Task statement ->
Every line below from the one containing "Given: Rotate the image with the rotate icon" through the one containing "Screen dimensions: 1280x720" must be transcribed exactly. Omit all lines outside that stretch.

Provided material ->
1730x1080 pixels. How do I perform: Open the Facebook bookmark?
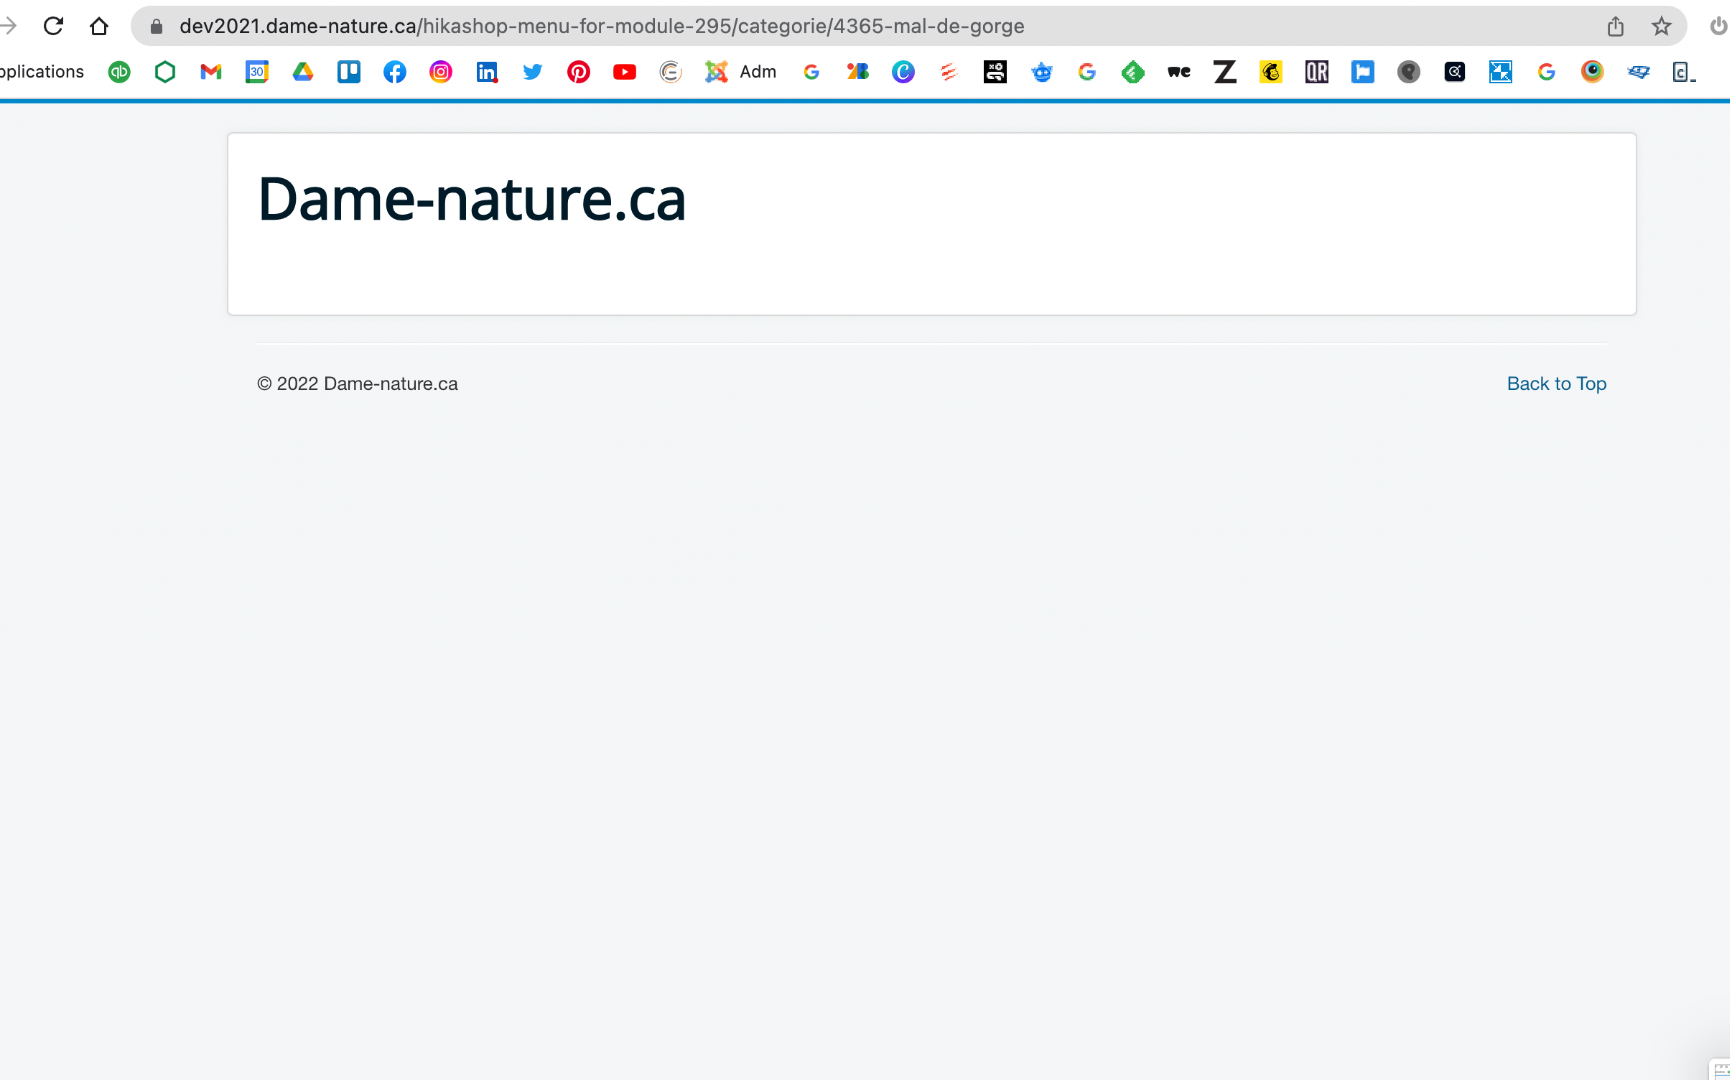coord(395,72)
--
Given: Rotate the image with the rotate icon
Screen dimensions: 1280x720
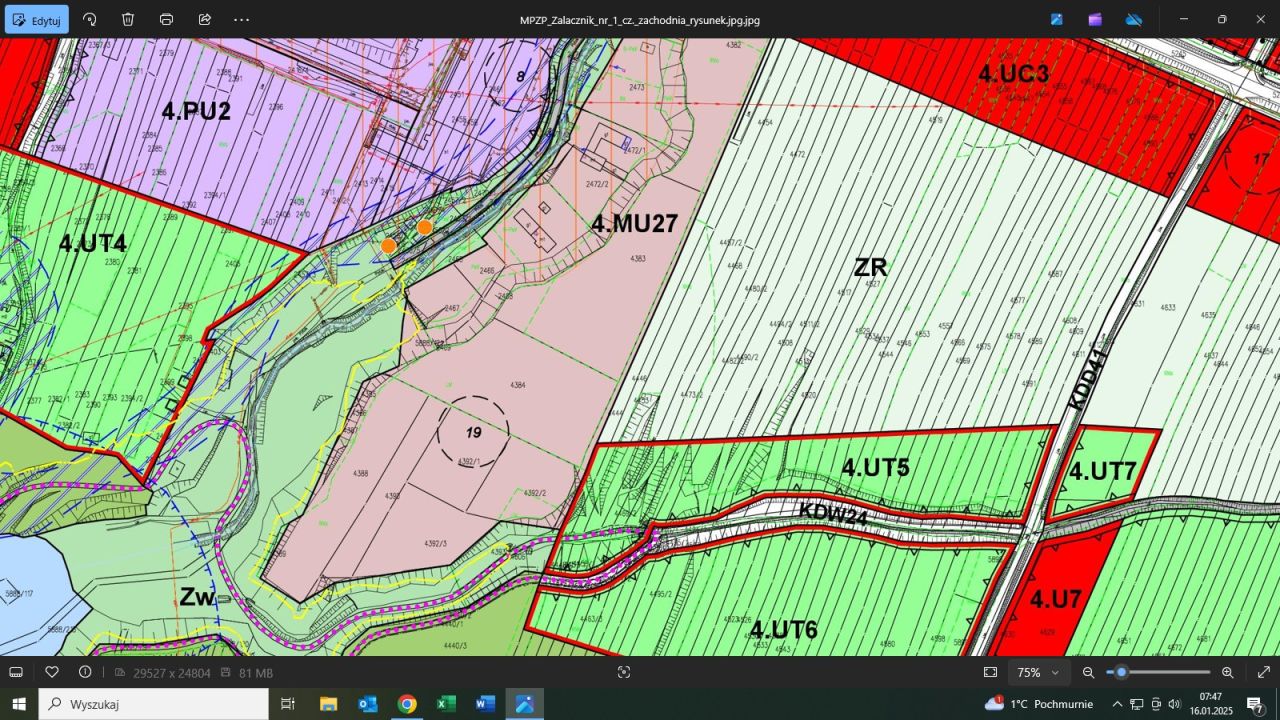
---
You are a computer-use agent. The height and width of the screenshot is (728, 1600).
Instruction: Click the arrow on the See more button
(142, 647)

Answer for the task ->
Given: Rotate the image with the rotate icon
Screen dimensions: 1280x720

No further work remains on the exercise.